═══ Task material

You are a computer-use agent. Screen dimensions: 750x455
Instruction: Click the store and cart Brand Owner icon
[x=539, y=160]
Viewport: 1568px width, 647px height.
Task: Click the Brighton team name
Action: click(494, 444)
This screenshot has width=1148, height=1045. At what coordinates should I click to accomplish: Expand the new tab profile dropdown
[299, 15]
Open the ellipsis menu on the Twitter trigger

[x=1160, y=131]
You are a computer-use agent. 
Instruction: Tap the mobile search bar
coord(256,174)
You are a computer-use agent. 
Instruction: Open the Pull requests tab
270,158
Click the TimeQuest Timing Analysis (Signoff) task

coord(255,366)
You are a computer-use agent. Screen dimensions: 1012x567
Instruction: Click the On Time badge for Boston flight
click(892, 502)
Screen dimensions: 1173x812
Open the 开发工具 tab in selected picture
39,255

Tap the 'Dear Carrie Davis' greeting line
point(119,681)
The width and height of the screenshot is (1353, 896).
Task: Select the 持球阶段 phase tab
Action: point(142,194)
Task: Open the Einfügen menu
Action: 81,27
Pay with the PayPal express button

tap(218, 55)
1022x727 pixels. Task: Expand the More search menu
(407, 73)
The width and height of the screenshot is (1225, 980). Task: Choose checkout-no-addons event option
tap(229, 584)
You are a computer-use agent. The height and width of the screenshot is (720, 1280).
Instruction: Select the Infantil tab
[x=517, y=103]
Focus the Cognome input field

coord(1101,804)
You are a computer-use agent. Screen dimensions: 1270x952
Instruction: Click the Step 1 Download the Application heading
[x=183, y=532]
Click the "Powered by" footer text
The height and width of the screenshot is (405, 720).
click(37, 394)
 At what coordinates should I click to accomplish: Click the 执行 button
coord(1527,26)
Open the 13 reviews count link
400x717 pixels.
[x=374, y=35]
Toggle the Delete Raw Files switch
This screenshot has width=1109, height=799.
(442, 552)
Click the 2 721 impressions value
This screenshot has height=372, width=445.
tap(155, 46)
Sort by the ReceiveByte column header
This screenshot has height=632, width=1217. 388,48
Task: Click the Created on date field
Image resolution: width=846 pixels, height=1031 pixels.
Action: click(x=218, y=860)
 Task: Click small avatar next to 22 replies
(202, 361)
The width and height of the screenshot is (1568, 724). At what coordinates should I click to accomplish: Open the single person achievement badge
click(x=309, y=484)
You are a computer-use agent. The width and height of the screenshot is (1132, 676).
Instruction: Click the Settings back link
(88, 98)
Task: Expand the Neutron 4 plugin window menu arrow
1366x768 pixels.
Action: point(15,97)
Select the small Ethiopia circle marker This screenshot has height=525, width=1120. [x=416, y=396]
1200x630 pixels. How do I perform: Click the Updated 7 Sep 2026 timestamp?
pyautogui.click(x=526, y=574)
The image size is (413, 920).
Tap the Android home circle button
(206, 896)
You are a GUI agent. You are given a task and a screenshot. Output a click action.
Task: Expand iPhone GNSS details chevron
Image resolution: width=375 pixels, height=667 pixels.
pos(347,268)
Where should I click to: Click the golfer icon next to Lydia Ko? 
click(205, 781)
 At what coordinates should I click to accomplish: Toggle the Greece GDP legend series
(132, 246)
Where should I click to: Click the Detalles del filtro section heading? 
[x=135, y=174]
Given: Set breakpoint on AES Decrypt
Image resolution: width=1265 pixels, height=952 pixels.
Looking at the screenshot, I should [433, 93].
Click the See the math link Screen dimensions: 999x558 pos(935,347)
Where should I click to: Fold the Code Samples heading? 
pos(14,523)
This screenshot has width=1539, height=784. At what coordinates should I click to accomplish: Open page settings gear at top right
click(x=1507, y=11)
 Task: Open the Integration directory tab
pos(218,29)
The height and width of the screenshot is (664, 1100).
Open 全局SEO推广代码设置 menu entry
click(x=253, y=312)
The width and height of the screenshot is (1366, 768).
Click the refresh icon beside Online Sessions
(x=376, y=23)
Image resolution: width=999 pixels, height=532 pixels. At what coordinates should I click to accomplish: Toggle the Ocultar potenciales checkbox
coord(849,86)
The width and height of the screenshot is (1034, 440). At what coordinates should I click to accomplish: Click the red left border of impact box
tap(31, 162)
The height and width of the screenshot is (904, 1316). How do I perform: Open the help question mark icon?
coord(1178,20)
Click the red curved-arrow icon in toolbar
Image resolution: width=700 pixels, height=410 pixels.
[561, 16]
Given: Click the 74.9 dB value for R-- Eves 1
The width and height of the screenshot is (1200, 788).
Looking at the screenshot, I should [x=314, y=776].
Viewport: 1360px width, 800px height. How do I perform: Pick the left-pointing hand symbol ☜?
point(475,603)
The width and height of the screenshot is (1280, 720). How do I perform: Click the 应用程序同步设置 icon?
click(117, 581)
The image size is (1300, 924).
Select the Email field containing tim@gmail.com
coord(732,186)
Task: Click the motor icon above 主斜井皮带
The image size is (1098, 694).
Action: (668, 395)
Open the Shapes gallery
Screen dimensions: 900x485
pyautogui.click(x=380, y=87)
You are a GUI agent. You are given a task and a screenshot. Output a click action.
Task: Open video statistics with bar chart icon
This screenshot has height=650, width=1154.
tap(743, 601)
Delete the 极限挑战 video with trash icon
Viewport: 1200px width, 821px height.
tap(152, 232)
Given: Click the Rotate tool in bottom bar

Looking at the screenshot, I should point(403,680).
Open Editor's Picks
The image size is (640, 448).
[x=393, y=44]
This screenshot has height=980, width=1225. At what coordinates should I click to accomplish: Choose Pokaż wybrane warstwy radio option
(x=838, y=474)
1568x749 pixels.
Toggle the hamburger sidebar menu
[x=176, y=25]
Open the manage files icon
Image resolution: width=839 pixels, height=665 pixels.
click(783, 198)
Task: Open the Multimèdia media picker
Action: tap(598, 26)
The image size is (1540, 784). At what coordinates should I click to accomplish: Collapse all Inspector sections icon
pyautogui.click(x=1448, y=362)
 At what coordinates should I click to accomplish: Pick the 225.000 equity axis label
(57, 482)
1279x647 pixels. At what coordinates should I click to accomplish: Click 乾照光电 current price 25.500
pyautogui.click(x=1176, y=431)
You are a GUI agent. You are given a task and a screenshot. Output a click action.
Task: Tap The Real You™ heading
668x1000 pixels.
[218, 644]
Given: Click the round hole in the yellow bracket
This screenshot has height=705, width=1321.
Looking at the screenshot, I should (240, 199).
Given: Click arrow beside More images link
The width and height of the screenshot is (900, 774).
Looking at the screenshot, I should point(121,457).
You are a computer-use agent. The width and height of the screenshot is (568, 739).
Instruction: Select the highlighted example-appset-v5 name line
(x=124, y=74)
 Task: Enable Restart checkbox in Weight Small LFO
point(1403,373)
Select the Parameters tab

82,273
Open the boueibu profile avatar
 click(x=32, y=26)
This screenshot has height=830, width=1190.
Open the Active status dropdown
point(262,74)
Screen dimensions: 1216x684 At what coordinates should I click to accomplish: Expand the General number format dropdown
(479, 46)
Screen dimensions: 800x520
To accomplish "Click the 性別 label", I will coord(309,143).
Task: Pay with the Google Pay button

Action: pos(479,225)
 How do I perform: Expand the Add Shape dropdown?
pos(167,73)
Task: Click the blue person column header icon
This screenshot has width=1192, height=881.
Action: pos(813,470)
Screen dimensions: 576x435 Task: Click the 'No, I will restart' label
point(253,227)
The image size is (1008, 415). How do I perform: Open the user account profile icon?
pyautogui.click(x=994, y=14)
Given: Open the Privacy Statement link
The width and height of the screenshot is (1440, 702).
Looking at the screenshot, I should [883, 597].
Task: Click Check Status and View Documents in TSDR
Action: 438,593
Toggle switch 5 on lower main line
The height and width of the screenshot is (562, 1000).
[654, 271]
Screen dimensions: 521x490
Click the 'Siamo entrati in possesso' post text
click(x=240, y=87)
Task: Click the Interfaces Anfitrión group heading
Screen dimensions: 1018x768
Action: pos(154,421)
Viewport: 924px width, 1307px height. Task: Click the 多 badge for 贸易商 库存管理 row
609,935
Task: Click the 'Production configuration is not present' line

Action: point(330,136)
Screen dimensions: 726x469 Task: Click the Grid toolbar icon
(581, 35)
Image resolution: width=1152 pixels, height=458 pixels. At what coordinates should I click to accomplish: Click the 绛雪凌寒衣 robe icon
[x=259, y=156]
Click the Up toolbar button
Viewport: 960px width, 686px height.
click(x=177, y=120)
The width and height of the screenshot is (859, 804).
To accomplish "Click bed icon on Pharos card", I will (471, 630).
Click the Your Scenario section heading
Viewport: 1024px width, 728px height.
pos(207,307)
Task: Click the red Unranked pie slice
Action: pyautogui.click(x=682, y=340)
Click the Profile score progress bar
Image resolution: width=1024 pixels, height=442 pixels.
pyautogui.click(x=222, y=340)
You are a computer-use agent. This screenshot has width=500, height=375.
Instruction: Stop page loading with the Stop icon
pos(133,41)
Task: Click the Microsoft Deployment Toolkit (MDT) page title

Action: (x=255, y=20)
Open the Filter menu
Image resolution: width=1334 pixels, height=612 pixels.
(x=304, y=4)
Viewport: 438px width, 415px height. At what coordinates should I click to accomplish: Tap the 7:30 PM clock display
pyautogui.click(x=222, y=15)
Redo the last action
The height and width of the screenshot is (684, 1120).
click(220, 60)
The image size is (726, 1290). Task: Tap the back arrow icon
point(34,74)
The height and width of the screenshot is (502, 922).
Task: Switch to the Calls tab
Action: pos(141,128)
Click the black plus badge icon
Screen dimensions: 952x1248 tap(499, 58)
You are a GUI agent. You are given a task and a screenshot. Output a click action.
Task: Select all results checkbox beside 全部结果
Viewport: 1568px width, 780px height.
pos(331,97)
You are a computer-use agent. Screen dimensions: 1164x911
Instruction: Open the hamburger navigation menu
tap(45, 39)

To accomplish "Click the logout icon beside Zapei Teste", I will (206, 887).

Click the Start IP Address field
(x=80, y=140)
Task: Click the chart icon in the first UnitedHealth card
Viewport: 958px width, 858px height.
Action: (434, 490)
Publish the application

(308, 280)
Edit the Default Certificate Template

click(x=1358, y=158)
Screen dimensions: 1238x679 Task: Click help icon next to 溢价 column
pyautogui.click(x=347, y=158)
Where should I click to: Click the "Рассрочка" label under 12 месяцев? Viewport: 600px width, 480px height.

══════

Task prompt -
Word for word, restate the lines from the one holding "Publish the application" to the last line of the records.

The answer -
Publish the application

(308, 280)
Edit the Default Certificate Template

click(x=1358, y=158)
Screen dimensions: 1238x679 Task: Click help icon next to 溢价 column
pyautogui.click(x=347, y=158)
Where should I click to: Click the "Рассрочка" label under 12 месяцев? Viewport: 600px width, 480px height.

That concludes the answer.